> Task item A
From the piece on begging laws in Victoria, copy out everything from "Criminalising begging effectively" down to "with their plight.", word for word.
> Task item B
Does each statement below agree with the piece on begging laws in Victoria? Answer yes or no for each, quoting the words of the piece that decide it. (i) In Victoria, a person found guilty of begging can be imprisoned for up to two years. (ii) The number of people begging on the streets appears to be falling. (iii) Begging is usually a last resort activity.
**** Selected excerpt ****
On the streets of Geelong and Melbourne, and around the world, we often feel uncomfortable when people ask us for money.
It seems as though the number of people begging on our streets is increasing, and I'm sure many of us struggle to know how to respond to people we don't know asking us for money.
It would surprise many of us to learn that begging is a crime in Victoria, and that people can be imprisoned for up to two years if found guilty.
Criminalising begging effectively criminalises poverty. It perpetuates the marginalisation and disadvantage experienced by people who beg. It also violates the fundamental human rights of some of the most vulnerable people in our society.
The current approach disproportionately affects people whose circumstance have already denied basic necessities such as food, shelter and health care. It adds to their disadvantage by denying them even the basic right attempt to deal with their plight.
The use of imprisonment, fines and community-based orders as a response to begging fails to deal with the underlying causes of this behaviour.
These punishments ignore the reality that people who beg are among the most marginalised and isolated in society.
Begging is usually a last resort activity, engaged in to supplement income and meet subsistence needs.
Fining people for such activity exacerbates the causes that underlie it and may encourage people to engage in other illegal income supplementing activities such as shoplifting, drug dealing and prostitution.
Incarcerating people for such activity also fails to deal with underlying causes and may further jeopardise often tenuous relationships between the individual, his or her family and friends, and society generally.
**** Material supplied ****
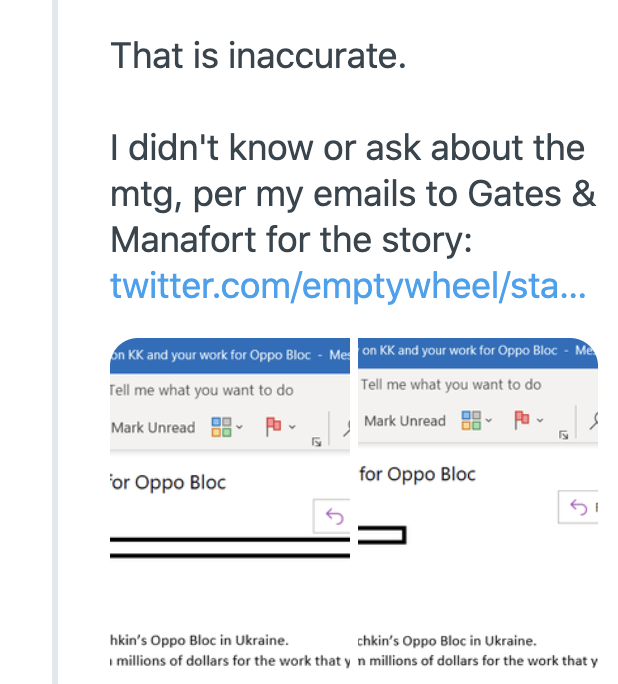Click the search magnifier icon in right image

click(594, 421)
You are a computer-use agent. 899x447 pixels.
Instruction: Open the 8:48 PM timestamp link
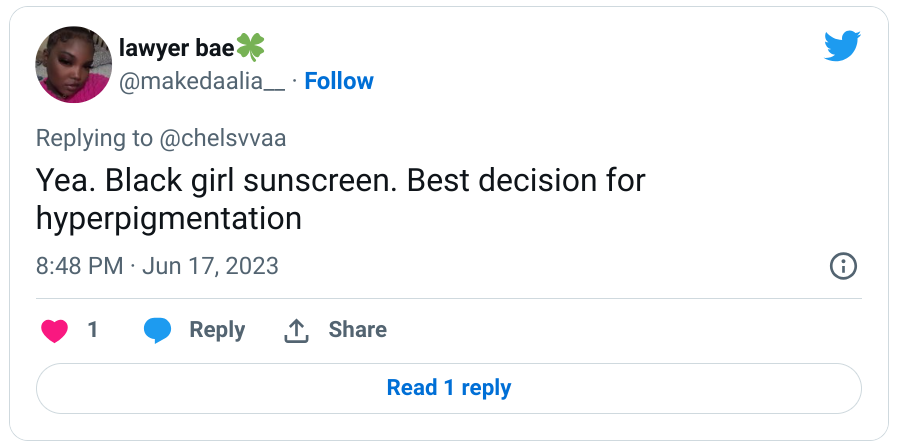79,266
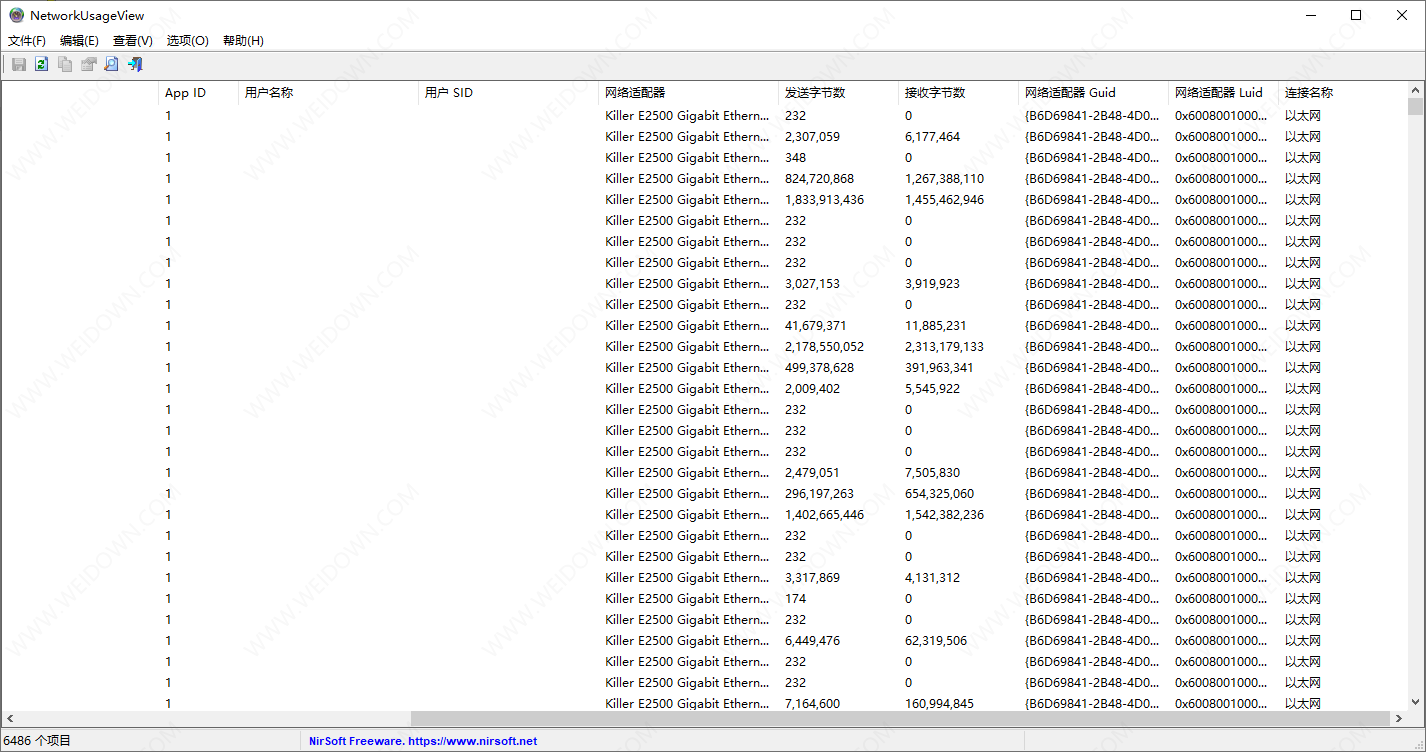Open the 选项(O) menu
Screen dimensions: 1426x752
[187, 41]
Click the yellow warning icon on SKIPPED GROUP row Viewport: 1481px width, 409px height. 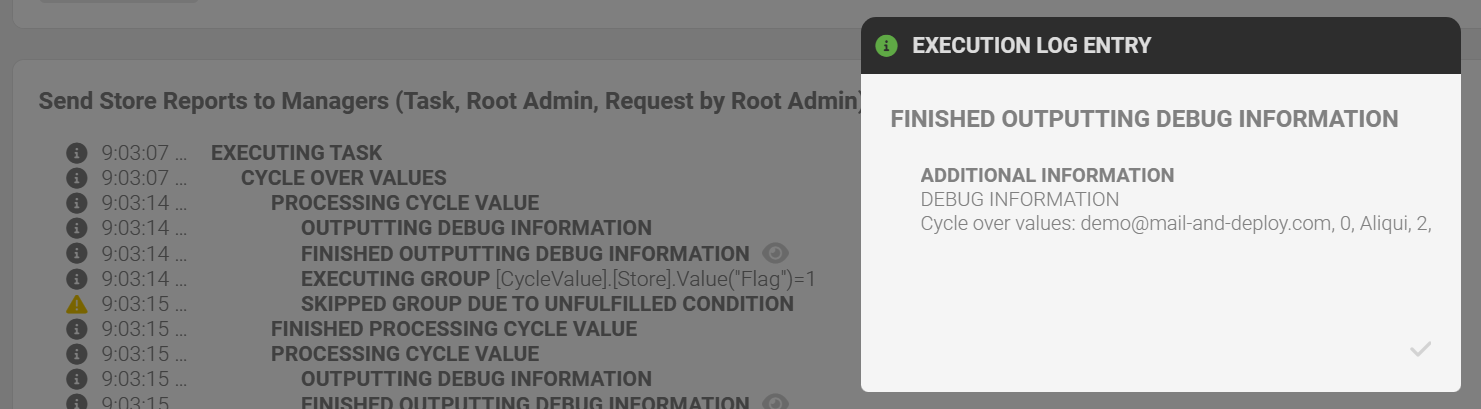76,304
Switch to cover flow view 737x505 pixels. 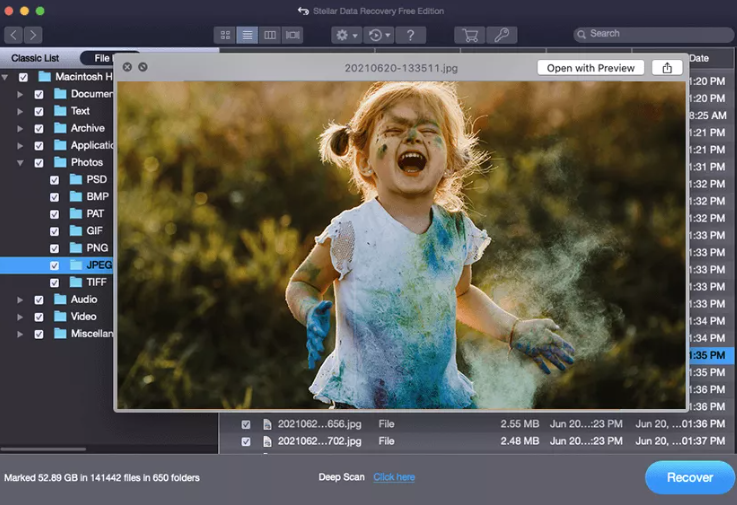click(x=292, y=35)
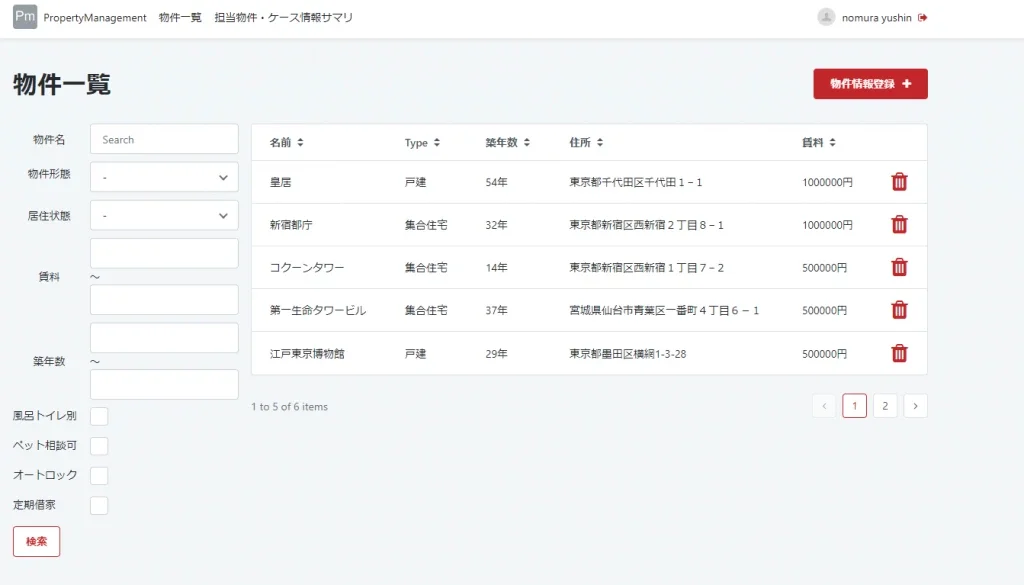The height and width of the screenshot is (585, 1024).
Task: Click the user avatar icon
Action: coord(826,17)
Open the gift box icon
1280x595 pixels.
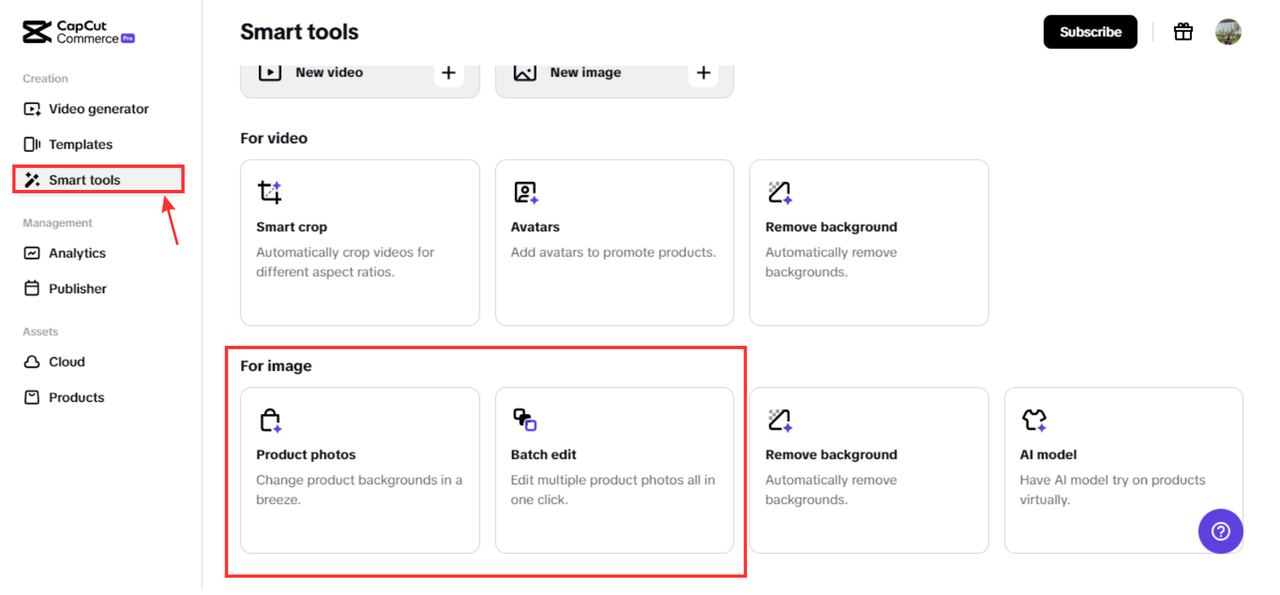click(1183, 32)
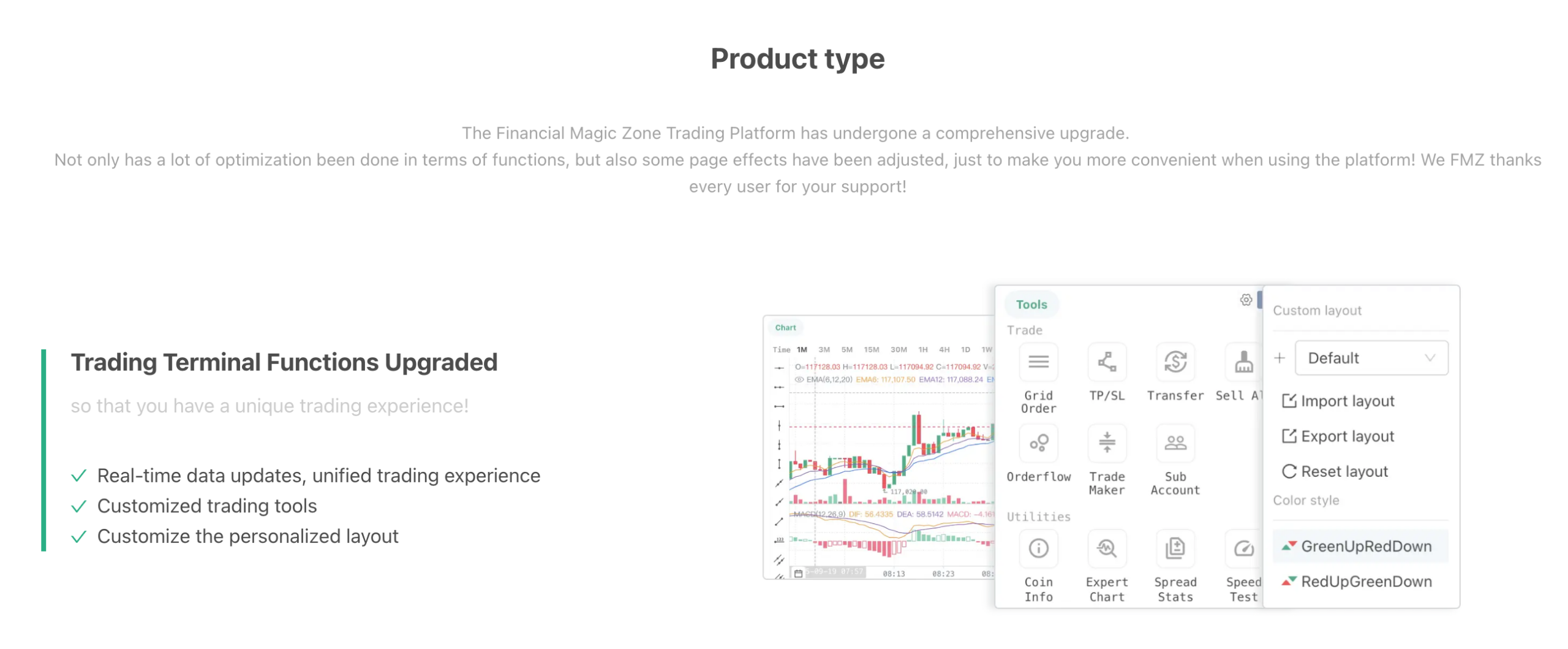Click the Spread Stats icon

point(1175,549)
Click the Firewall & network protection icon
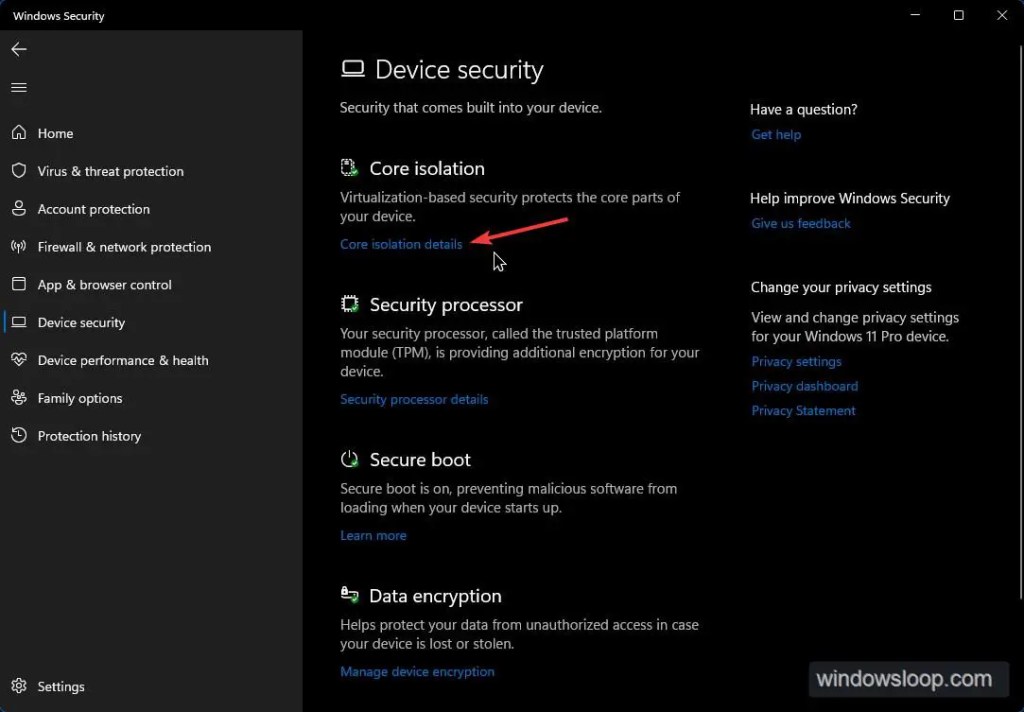 pos(19,247)
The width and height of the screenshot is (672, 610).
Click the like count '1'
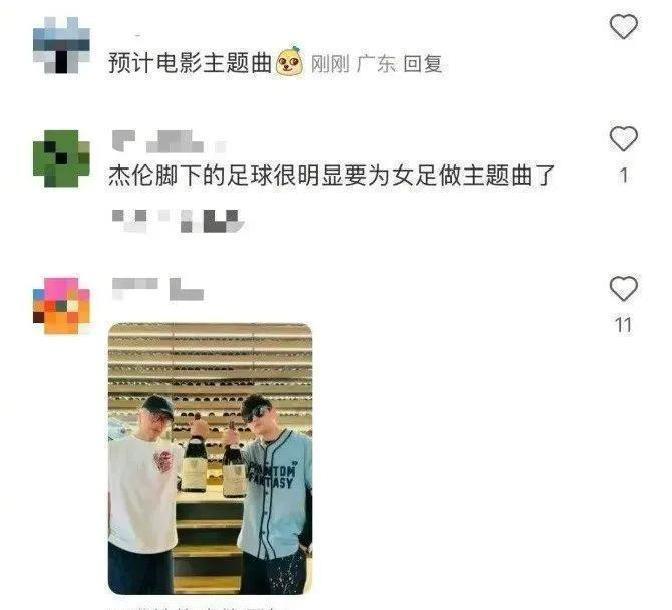624,175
****
> Task response A
Criminalising begging effectively criminalises poverty. It perpetuates the marginalisation and disadvantage experienced by people who beg. It also violates the fundamental human rights of some of the most vulnerable people in our society.
The current approach disproportionately affects people whose circumstance have already denied basic necessities such as food, shelter and health care. It adds to their disadvantage by denying them even the basic right attempt to deal with their plight.

> Task response B
(i) Yes: "people can be imprisoned for up to two years if found guilty."
(ii) No: "It seems as though the number of people begging on our streets is increasing"
(iii) Yes: "Begging is usually a last resort activity, engaged in to supplement income and meet subsistence needs."